Work instruction: The pictures are to be dropped, and the records below are to be restated word for word.

Provided data:

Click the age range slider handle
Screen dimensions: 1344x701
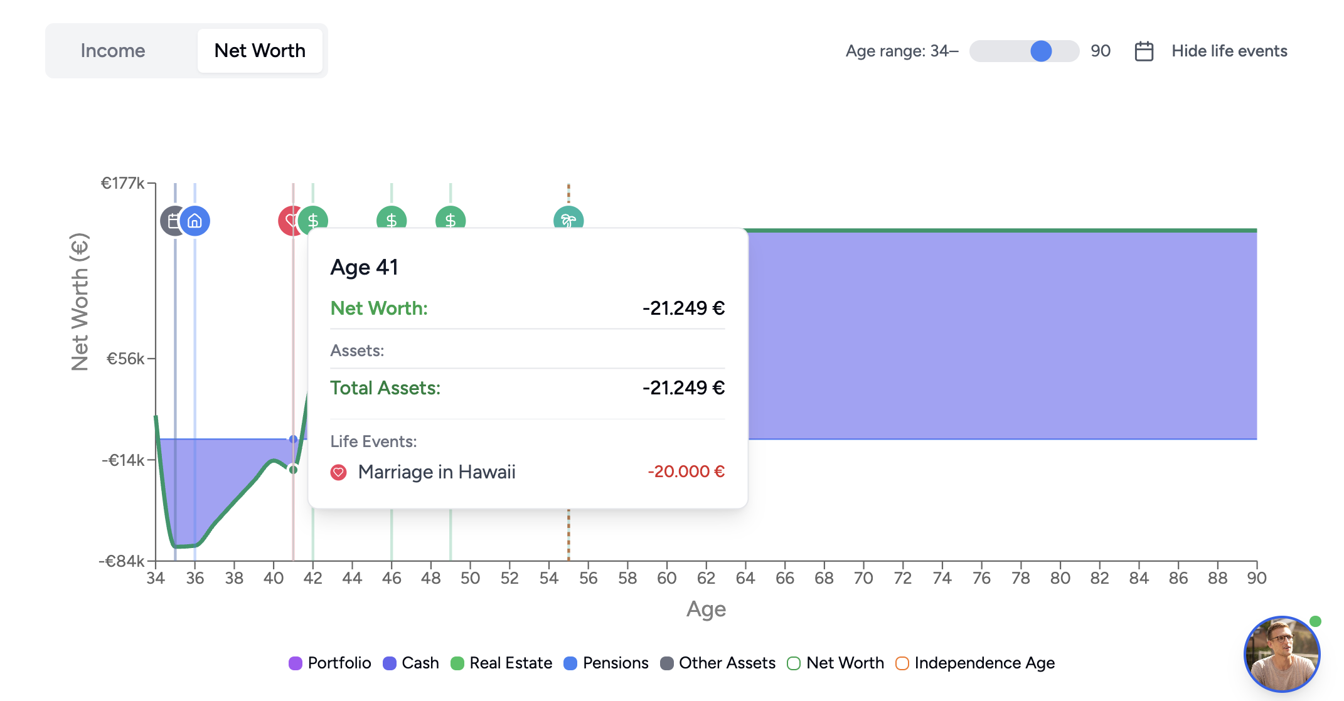1041,51
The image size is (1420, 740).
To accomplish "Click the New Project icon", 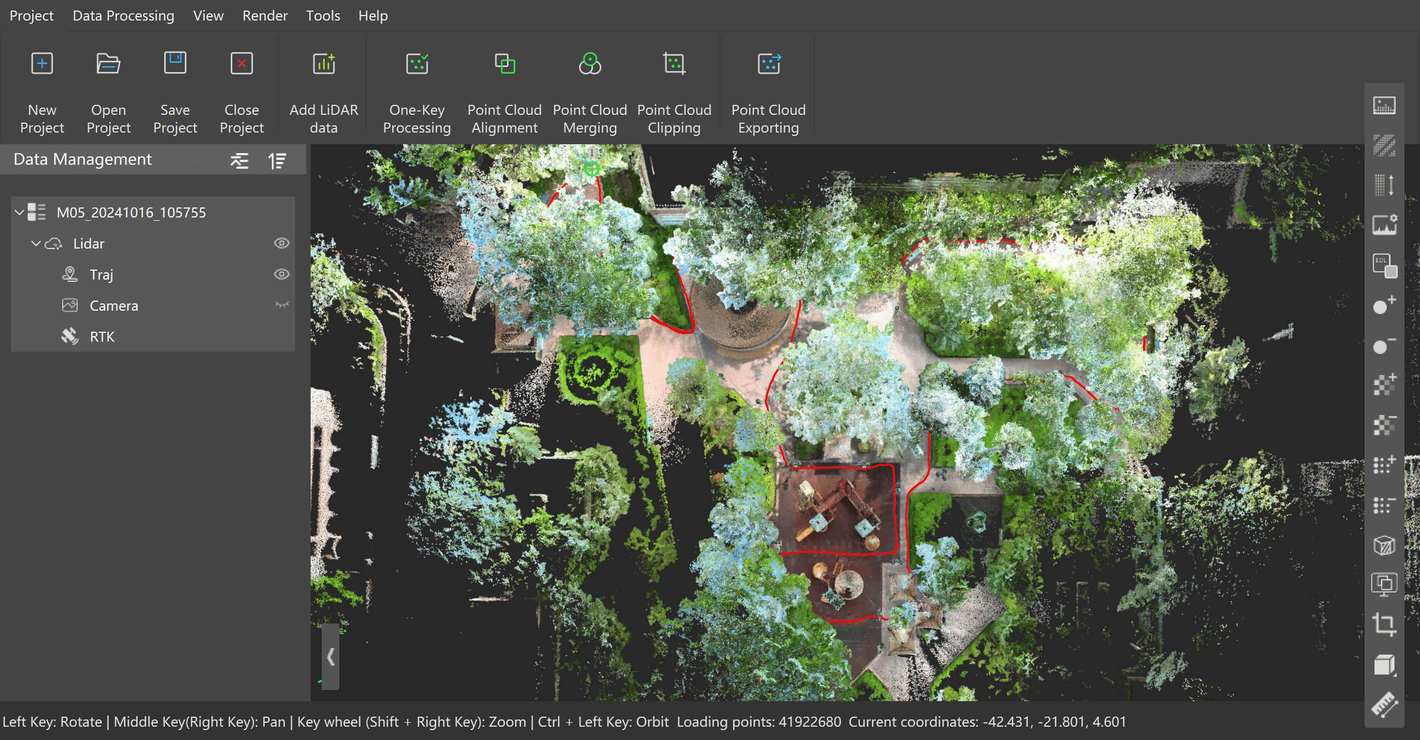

Exercise output:
Click the age range slider handle
Screen dimensions: 1344x701
1041,51
The image size is (1420, 740).
To accomplish "Click the New Project icon", 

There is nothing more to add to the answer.